File encoding and read-write attention under Windows

Source: Internet
Author: User

Recently wrote a small tool, the main implementation of the automatic search for all text file content under the specified path, and replace the specified string, recording the next few places prone to mistakes.
1,fread read the buffer stored in the string, if you want to search for the specified string, such as "People's Republic", first to determine the file encoding format is? According to the encoding format of the file, the target string can be encoded and converted before the string.find is used to find it.
And how to determine the encoding format of the file, Windows text file generally has two character sets, Unicode and GBK, according to the first three bytes of the file to determine the encoding format of the file, which three bytes is "EF BB BF", if the first three bytes of these three values, the default is UTF8 encoded, Otherwise, the default is GBK.

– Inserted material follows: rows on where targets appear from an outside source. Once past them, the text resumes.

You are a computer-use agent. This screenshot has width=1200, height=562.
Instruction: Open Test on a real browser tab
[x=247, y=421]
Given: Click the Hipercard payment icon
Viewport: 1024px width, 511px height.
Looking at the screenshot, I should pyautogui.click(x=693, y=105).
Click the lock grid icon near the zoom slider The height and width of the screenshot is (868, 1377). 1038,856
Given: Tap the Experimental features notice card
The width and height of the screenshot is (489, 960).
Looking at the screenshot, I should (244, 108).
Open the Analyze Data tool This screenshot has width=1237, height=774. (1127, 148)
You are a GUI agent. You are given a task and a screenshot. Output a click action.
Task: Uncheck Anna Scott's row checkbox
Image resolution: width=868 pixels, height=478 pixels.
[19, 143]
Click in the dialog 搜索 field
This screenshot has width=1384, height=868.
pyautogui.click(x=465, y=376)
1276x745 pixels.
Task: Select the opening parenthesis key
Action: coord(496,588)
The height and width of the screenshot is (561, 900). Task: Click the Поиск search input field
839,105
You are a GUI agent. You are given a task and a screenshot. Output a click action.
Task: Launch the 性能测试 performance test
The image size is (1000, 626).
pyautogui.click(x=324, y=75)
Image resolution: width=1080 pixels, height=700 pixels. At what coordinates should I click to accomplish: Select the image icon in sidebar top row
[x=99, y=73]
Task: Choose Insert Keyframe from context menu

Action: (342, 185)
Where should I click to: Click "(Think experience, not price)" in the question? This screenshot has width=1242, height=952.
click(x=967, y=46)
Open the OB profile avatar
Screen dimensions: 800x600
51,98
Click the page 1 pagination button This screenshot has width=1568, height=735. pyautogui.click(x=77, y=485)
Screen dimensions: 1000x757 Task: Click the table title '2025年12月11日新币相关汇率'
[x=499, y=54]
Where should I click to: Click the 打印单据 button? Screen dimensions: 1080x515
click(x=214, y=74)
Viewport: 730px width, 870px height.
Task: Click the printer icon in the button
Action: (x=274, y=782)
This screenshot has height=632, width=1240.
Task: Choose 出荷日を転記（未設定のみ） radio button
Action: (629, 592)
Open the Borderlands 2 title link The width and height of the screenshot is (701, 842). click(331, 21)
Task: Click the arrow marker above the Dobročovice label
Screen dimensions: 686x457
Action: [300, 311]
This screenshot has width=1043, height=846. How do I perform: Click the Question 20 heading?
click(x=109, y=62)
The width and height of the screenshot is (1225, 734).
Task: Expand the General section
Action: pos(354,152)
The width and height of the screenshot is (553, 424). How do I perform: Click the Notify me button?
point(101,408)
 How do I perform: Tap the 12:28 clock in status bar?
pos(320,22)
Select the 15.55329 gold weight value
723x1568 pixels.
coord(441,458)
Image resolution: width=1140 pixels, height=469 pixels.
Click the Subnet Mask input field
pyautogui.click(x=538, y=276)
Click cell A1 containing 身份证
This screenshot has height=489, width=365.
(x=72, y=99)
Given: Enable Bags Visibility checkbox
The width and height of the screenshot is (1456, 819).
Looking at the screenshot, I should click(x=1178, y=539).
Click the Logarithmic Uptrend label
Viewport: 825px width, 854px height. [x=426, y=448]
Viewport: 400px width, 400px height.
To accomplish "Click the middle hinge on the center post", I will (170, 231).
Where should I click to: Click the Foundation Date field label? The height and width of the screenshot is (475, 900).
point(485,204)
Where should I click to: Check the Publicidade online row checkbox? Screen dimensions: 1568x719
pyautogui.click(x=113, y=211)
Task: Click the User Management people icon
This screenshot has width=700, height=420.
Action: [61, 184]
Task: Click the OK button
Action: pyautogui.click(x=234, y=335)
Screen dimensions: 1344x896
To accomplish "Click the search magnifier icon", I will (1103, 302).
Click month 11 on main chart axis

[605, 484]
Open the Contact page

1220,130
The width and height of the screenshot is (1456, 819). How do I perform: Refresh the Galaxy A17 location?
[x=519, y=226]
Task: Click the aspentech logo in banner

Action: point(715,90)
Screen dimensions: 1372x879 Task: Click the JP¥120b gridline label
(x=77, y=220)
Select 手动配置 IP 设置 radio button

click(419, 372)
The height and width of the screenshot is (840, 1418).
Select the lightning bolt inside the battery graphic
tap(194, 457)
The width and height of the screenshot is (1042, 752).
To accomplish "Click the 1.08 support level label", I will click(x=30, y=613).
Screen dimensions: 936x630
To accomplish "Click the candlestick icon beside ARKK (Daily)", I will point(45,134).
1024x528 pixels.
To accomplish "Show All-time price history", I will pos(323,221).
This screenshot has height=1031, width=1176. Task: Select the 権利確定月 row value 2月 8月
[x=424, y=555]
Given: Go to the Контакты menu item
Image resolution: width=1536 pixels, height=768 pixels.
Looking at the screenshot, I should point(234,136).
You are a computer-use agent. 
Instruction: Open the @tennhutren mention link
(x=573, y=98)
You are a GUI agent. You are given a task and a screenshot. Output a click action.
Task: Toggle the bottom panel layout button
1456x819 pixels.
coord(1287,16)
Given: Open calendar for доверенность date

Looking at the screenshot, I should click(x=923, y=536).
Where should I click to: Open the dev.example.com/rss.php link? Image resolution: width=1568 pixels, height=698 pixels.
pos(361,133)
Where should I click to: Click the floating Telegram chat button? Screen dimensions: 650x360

off-topic: Of course, the above judgment is relatively sketchy, because Windows can also use UTF16 to encode storage files, open Notepad, save it, use Unicode to encode, or Unicode big endian to encode. Windows Notepad uses a BOM to store the encoded format of the file in front of the file
UTF8 encoded BOM for EF BB BF
UTF16 encoded BOM for FF FE
UTF16 big endian for FE FF,
usually uft16 is also called the UCS code, usually on Windows we speak Unicode encoding, meaning UTF16 encoding. There are also some terms called wide characters, because he uses two bytes to store text, even ASCII, and uses two bytes to store it.

then some people will ask, is it simply based on the first three bytes to determine the file encoding format is not a problem, of course, there will be problems, such as you use Notepad to create a new text file, write "Unicom" two words, and then save, open again, you will find the file is garbled.
why, because Windows Notepad UTF8 it as a code to identify, and here someone will ask, not to say UTF8 have BOM header to identify this is UTF8 encoded file? Yes, UTF8 does not enforce the use of BOM header, there is a BOM header utf8 file, can also be converted to UTF8 no BOM encoding format, you can use notpad++ test, so cannot notepad can not rely solely on the BOM head to determine whether it is UTF8 code, It is precisely this reason that a simple coding analysis of the data in the file is needed to make the recognition error.
first of all, the UTF8 coding structure, UTF8 is to use 1-3 bytes to encode characters, encoded byte number and Unicode character set has a strict correspondence. Look at the corresponding relationship table below
Unicode encoding Set UTF8 encoding structure
u0001-u007e 0XXXXXXX
u0080-u07ff and U0000 110XXXXX 10XXXXXX
u0800-uffff 1110XXXX 10XXXXXX

Unicom's GBK character set is "C1 AA CD A8"
C1 AA corresponding binary: 0 0001, ten1010
CD AB corresponds to binary: 0 1101 , ten
Note that the red part, which is exactly the same as the UTF8 encoding structure, is mistaken for a file that is UTF8 without BOM encoding. You can use notepad++ to open to view the encoding format of this file


2, in Windows, the line to use the \ r \ n to wrap, that is, 0D 0 A, so when using binary to view the file, you will see a lot of 0D 0 A, but if fopen only use "R" tag to read the file, will not read 0D, you must use "RB" Mark to read, also in the writing of the file, you have to use "WB" to write, can 0D write in.


Original view: http://www.seanyxie.com/windows%E4%B8%8B%E6%96%87%E4%BB%B6%E7%BC%96%E7%A0%81%E5%92%8C%E8%AF%BB%E5%86%99% e6%b3%a8%e6%84%8f/

File encoding and read-write attention under Windows

Related Article

Contact Us

The content source of this page is from Internet, which doesn't represent Alibaba Cloud's opinion; products and services mentioned on that page don't have any relationship with Alibaba Cloud. If the content of the page makes you feel confusing, please write us an email, we will handle the problem within 5 days after receiving your email.

If you find any instances of plagiarism from the community, please send an email to: info-contact@alibabacloud.com and provide relevant evidence. A staff member will contact you within 5 working days.

A Free Trial That Lets You Build Big!

Start building with 50+ products and up to 12 months usage for Elastic Compute Service

  • Sales Support

    1 on 1 presale consultation

  • After-Sales Support

    24/7 Technical Support 6 Free Tickets per Quarter Faster Response

  • Alibaba Cloud offers highly flexible support services tailored to meet your exact needs.